Exercise. Locate every line in the entries below that contains the string "perform", treating uppercase and lowercase as different, and copy each of those lines.

Data for the task.
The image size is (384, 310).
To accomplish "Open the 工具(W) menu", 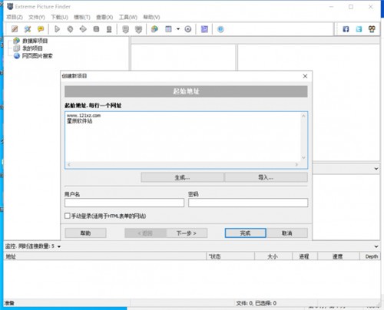I will click(x=128, y=17).
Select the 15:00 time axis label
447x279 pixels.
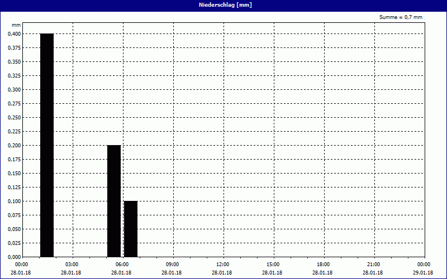coord(273,264)
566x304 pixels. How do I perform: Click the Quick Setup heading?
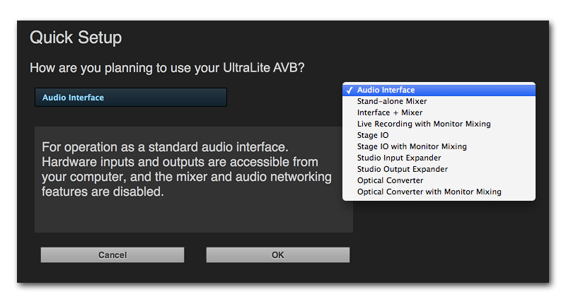[76, 37]
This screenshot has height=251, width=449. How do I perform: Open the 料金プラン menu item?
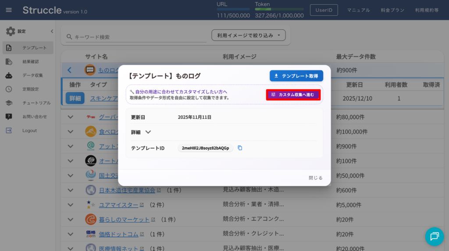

Exercise result.
566x304 pixels. How do I perform: Click the Quick Setup heading?
This screenshot has height=251, width=449. How do I perform: Open the 料金プラン menu item?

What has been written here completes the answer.